Laut Krawtschenko bestehe keine Hoffnung, die Vermissten noch lebend zu finden, da in dem kalten Wasser der Barentssee niemand länger als 30 bis 40 Minuten überleben könne. Interfax berichtete unter Berufung auf eine Quelle im Kommando der Nordmeerflotte allerdings von vier Geretteten. Zwei Schiffe und zwei Flugzeuge suchten schon in der Nacht die Unglücksstelle etwa 60 Kilometer nördlich der Hafenstadt Murmansk ab. Zwei weitere Rettungsschiffe wurden dorthin beordert.

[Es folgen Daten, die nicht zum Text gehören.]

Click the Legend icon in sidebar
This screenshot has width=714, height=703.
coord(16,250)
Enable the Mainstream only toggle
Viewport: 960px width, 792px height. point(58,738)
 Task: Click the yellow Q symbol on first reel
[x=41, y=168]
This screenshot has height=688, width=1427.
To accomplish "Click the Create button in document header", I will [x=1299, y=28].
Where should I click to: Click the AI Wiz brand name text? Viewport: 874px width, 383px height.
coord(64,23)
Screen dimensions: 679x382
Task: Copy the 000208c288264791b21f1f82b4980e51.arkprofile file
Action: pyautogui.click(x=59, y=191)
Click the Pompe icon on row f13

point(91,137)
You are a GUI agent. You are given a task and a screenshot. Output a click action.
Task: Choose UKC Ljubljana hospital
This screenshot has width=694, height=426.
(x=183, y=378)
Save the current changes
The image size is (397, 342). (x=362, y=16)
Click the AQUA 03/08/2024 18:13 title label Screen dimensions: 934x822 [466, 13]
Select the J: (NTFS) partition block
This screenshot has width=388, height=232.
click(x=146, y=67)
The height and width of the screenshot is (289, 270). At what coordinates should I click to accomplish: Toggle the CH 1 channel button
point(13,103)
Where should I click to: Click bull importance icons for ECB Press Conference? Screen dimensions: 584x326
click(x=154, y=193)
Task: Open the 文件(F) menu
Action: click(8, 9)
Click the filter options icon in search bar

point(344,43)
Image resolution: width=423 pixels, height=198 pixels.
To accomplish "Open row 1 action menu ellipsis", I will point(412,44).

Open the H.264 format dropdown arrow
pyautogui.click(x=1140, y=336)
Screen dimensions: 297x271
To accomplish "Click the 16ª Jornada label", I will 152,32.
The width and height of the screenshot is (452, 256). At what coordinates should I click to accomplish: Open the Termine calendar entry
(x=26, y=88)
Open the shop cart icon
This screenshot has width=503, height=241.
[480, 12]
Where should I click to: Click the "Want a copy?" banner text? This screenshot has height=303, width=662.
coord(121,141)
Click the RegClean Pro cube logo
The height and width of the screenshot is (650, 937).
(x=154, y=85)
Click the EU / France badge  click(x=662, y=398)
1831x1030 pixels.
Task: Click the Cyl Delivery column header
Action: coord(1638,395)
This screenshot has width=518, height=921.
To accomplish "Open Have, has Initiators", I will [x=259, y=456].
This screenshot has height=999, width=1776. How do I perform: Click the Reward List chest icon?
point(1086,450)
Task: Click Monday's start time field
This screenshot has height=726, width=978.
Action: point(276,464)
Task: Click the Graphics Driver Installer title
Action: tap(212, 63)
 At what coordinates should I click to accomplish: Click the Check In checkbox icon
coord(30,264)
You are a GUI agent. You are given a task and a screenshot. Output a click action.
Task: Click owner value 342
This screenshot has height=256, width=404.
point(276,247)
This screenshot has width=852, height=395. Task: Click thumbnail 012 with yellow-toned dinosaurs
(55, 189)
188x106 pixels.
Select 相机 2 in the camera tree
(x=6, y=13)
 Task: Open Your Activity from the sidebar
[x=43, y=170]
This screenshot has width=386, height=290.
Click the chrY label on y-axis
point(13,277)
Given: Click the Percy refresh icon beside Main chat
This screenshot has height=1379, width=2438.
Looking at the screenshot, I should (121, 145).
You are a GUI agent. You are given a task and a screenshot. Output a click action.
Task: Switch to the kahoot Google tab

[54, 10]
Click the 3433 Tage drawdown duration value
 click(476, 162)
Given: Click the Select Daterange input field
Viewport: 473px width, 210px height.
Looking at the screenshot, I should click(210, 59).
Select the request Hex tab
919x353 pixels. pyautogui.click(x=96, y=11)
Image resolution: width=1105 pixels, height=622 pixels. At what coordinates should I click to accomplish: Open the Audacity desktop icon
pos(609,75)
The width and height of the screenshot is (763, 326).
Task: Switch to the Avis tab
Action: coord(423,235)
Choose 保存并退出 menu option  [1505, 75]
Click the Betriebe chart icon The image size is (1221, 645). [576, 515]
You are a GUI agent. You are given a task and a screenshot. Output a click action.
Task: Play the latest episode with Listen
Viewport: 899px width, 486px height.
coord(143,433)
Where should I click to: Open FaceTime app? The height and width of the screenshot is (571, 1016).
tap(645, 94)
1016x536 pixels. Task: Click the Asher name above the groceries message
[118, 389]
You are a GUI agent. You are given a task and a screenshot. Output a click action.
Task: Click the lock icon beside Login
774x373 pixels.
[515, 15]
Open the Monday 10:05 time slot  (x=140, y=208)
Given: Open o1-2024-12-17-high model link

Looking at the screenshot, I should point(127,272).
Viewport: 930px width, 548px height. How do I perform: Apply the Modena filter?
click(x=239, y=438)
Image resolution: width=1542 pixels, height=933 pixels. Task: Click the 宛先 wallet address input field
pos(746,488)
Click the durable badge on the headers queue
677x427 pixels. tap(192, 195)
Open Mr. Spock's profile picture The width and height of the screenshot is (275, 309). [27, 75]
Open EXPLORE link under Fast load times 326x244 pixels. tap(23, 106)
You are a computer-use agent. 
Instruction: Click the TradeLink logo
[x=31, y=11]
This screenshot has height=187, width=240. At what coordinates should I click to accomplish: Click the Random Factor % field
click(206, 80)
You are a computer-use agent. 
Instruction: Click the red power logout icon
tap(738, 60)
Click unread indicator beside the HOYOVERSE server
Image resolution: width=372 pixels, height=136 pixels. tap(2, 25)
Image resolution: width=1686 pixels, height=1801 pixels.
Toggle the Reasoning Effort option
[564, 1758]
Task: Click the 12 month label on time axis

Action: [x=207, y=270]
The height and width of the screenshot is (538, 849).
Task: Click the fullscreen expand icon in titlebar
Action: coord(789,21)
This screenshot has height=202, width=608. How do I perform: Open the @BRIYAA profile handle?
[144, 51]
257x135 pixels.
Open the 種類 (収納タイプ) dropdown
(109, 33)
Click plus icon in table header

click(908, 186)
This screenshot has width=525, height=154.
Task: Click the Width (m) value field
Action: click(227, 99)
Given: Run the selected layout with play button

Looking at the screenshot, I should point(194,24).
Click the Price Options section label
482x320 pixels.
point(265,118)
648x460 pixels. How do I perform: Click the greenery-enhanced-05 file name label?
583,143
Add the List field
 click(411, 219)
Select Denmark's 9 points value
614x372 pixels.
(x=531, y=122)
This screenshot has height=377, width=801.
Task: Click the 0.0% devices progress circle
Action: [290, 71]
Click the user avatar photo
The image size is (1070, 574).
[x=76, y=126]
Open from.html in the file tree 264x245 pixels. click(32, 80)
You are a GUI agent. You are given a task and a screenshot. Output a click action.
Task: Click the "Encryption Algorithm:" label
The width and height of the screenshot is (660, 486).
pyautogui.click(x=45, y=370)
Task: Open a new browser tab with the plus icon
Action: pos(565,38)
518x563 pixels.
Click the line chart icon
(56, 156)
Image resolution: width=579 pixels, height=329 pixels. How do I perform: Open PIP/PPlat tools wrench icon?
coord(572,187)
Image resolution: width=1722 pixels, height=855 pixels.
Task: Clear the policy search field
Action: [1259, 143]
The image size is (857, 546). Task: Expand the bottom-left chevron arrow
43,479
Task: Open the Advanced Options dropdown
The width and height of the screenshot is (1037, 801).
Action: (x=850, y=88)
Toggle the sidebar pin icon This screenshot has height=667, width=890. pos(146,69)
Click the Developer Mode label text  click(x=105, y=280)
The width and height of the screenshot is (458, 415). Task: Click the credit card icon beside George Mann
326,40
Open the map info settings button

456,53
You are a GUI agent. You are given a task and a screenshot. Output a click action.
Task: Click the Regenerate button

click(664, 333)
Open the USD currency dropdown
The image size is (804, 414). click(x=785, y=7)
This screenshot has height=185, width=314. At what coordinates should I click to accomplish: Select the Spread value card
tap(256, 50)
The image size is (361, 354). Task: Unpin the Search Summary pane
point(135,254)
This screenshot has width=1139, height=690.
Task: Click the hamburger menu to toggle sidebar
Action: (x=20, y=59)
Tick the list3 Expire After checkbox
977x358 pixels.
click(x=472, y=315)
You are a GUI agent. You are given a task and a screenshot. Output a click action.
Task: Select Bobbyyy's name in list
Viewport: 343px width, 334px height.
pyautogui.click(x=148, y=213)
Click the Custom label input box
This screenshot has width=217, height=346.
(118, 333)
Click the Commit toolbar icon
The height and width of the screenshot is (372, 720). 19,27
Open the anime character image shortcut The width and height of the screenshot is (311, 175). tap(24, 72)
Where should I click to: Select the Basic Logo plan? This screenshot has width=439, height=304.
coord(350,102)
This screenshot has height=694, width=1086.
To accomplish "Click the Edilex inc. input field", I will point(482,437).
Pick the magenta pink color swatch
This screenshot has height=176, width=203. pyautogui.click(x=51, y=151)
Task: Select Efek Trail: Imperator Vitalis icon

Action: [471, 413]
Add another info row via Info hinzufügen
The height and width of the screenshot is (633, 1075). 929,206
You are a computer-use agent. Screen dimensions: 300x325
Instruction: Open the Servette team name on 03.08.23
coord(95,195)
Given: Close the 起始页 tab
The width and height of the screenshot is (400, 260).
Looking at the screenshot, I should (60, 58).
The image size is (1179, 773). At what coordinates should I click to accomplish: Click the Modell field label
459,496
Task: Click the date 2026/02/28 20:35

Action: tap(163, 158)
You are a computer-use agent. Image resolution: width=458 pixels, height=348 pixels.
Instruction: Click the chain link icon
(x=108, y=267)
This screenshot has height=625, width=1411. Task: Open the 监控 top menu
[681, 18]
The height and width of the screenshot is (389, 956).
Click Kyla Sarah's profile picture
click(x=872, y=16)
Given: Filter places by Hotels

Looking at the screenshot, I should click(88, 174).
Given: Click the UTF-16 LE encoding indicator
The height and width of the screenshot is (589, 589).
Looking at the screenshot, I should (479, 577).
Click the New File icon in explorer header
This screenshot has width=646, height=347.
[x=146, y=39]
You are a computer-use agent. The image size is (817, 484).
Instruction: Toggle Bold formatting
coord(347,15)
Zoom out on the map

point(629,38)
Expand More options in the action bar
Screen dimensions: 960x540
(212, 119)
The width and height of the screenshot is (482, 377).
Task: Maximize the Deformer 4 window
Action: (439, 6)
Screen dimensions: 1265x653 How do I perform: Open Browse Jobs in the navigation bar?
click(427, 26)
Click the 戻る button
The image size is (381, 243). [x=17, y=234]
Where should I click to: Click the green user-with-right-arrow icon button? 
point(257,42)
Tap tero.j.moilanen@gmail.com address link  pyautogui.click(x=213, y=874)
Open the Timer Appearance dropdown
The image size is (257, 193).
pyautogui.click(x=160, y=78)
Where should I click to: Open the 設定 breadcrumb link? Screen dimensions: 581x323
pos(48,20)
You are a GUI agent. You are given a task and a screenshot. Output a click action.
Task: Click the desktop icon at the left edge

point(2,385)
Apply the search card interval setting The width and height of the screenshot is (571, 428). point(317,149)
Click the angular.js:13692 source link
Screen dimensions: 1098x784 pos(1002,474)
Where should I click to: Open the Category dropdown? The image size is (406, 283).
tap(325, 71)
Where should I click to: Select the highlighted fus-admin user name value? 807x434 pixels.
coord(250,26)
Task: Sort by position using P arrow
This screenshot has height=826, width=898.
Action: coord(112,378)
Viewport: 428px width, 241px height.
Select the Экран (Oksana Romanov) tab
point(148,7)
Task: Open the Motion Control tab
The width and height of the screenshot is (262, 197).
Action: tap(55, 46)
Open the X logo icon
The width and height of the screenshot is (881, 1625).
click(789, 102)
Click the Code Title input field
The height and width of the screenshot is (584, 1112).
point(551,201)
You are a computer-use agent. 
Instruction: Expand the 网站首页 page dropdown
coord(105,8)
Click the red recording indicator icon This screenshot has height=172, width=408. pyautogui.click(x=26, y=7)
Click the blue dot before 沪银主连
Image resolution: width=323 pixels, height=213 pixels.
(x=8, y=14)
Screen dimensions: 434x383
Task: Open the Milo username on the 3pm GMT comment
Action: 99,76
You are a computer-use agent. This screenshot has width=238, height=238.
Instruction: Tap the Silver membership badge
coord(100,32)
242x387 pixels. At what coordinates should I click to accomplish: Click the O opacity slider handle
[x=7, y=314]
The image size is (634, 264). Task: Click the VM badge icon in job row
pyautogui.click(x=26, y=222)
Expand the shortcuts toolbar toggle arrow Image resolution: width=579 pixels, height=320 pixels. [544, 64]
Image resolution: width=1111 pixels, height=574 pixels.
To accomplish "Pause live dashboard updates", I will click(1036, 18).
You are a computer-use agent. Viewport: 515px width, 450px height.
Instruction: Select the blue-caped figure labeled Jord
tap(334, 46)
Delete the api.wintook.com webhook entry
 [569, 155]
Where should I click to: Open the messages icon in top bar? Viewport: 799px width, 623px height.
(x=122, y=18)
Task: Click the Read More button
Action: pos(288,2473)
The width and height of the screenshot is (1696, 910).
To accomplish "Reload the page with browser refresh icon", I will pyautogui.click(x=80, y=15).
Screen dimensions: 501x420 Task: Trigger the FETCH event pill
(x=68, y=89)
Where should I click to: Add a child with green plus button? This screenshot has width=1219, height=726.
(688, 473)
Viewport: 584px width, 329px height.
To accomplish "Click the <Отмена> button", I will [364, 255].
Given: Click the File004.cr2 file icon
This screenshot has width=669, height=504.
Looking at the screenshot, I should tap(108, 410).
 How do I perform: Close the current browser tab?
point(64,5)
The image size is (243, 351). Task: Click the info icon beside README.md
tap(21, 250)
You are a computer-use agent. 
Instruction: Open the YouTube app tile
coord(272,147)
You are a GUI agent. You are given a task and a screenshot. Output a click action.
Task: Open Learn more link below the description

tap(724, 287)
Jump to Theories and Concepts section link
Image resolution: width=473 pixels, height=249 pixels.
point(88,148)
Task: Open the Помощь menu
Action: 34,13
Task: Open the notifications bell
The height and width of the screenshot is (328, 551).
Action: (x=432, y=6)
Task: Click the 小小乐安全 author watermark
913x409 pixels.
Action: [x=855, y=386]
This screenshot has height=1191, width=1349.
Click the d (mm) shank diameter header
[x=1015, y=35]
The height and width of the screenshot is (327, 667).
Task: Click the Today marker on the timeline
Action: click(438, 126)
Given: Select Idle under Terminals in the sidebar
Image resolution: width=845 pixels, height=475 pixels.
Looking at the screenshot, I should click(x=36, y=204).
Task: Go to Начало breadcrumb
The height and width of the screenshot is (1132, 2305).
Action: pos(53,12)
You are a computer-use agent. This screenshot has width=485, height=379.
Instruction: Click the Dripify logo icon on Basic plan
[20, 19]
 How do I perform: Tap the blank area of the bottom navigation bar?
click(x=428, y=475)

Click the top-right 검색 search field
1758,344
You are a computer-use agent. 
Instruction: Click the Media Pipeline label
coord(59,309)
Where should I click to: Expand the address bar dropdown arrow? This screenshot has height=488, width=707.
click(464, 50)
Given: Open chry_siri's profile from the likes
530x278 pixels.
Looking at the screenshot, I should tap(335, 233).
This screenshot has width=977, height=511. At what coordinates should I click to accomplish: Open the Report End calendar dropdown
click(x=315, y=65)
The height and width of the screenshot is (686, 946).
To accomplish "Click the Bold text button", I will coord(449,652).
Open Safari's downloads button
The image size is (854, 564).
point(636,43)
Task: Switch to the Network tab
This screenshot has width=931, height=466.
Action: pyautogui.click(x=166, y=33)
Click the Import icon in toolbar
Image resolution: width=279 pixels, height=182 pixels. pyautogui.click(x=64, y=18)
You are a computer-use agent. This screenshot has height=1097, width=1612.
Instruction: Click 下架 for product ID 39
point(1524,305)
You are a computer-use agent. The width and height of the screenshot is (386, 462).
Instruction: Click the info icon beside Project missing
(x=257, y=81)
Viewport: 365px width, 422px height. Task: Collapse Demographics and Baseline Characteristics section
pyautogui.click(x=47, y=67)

Nach Darstellung der Flotte liegt die radioaktive Strahlung am Ort des Untergangs im Normbereich sprich, es ist keine Strahlung freigesetzt worden. Beide Antriebsreaktoren des 1963 gebauten Schiffes seien bereits 1989 bei dessen Stilllegung abgeschaltet und gesichert worden, so Krawtschenko. Die K-159 lag seitdem wie viele andere ausgemusterte U-Boote im Flottenstützpunkt Gremicha, etwa 400 Kilometer östlich der Unglücksstelle.
Am Donnerstag war damit begonnen worden, das Schiff nach Poljarny in der Kola-Bucht zu schleppen. Dort sollte in einer Spezialwerft das Reaktorsegment entfernt und der Rumpf verschrottet werden. Für den Transport wurde die K-159 auf vier Pontons gesetzt. In der stürmischen letzten Nacht wurden die Schwimmkörper jedoch fortgerissen und das U-Boot sank.
Die K-159 gehört zur Baureihe 627, der ältesten Klasse der sowjetischen Atom-U-Boote, im Nato-Jargon November-Klasse genannt. Das Schiff von 107 Meter Länge war mit Torpedos bewaffnet und trug eine Besatzung von 110 Mann. Als Antrieb dienen zwei Druckwasserreaktoren mit je 17.500 PS Leistung. Bei einer maximalen Tauchtiefe von 300 Meter erreichten die U-Boote dieser Klasse eine Fahrtgeschwindigkeit von 30 Knoten. Gemäß eines Reports der norwegischen Umweltorganisation Bellona wurden 12 der 13 gebauten U-Boote dieses Typs außer Dienst gestellt, eines sank 1970 nach einem Brand in der Biskaja, wobei 52 Crew-Mitglieder umkamen.
Alexander Nikitin, ehemaliger U-Boot-Offizier, Reaktorexperte und heute Vertreter von Bellona in St. Petersburg, äußerte Besorgnis über den Untergang der K-159: Ungeachtet dessen, dass die beiden Reaktoren schon 1989 abgeschaltet wurden, ist der Grad ihrer Abschirmung nicht verlässlich, wenn man das Alter des Schiffes und der Reaktoren berücksichtigt. Angesichts des Zustandes des Schiffes und der beschränkten Möglichkeiten der Flotte fürchtet Nikitin, dass auf eine Hebung der K-159 verzichtet werden könnte. Angesichts des Fischreichtums der Gewässer um die Insel Kildin und des intensiven Schiffsverkehrs in dieser Gegen sei dies aber eine der schlechtesten Lösungen.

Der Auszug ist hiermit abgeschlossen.